Critical Writing Strengthens Creative Work

By Cheryl Bardoe

Talk about the power of word choice. My MFA faculty advisor said that my critical essay analyzing the layered details in Daniel Pinkwater’s book The Neddiad was generally fine, but that I had “ducked” when it came to answering the question of how writers might achieve this effect. Ducked? I doubt my advisor—successful middle-grade novelist Alexandria LaFaye—knew the impact that word would have on me. My husband did. He smirked as he backed away from the computer after reading the e-mail. No one had ever accused me of “ducking” before.

Or perhaps, being a seasoned teacher as well as a writer, Alexandria did choose that word on purpose. It came with the encouragement I needed to delve deeper into the writing process by revising the paper. I picked up the gauntlet. No, I didn’t find out from Pinkwater himself how he approaches his writing, but I read enough into the words of his books and author interviews to generate a hypothesis that was concrete, actionable, and meaningful to my own writing process. When I resubmitted the paper, Alexandria responded that it had become one of the most thorough analyses that she had seen. Like I said, I’m not a big one for ducking.
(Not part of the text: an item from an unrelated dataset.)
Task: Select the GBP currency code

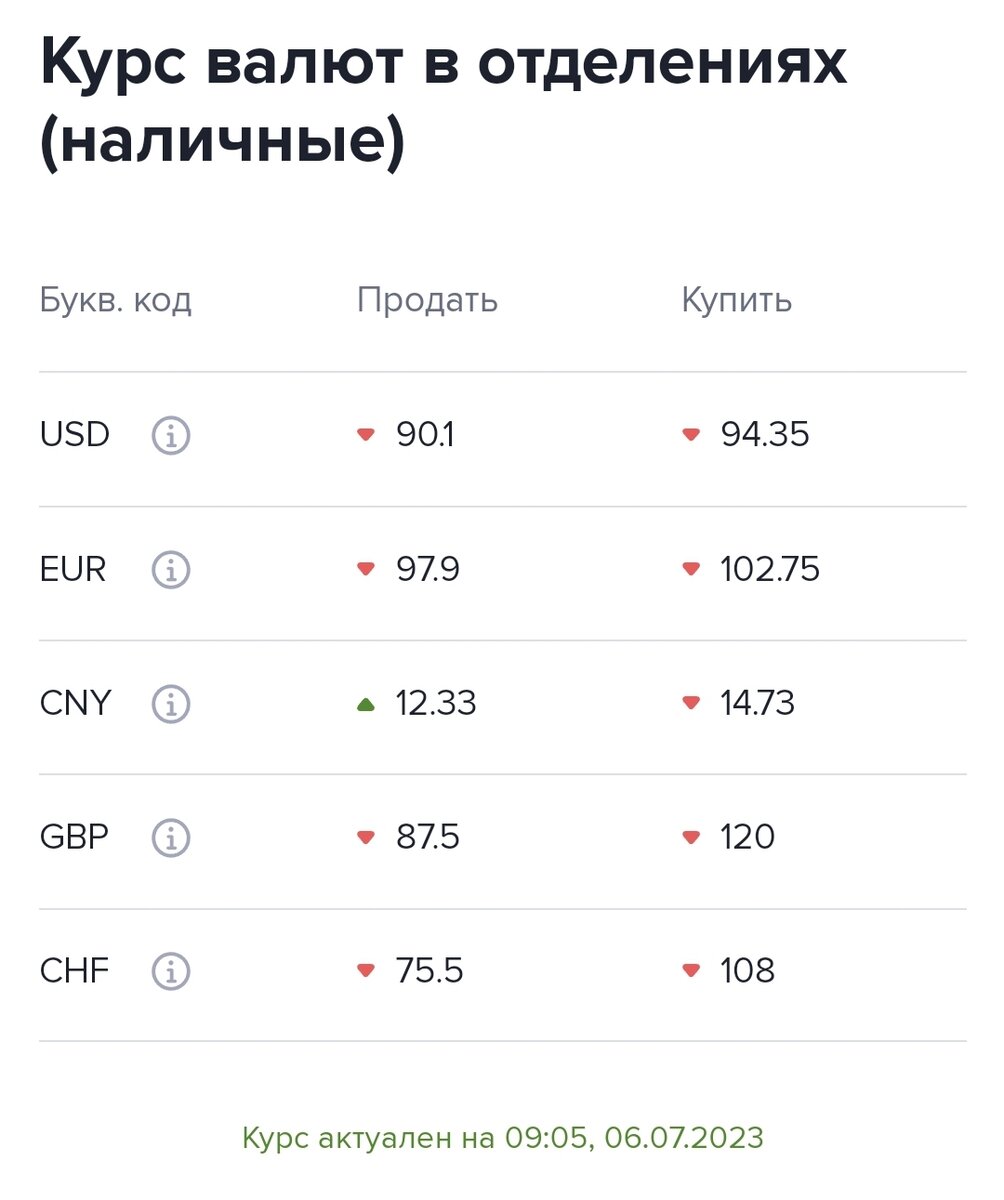Action: coord(74,837)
The writing life doesn’t allow much room for ducking, anyway. If you write anything at all, then you’ve stood up to the bully of the blank page. If you share your work with others—whether through critique groups or the process of publication—then you’ve braved the risk of public review. If you revise, then you’ve overcome the disappointment that the words weren’t already perfect. And just by doing the process over and over again, we repeatedly vanquish the inner critic and specter of self-doubt. Over time, the less we duck, the more powerful our writing becomes.

Learning to write critically is another example of this process. I would never have guessed how critical writing would become a regular part of my creative process, and I recommend experimenting to see how it might fit into your writing life, too.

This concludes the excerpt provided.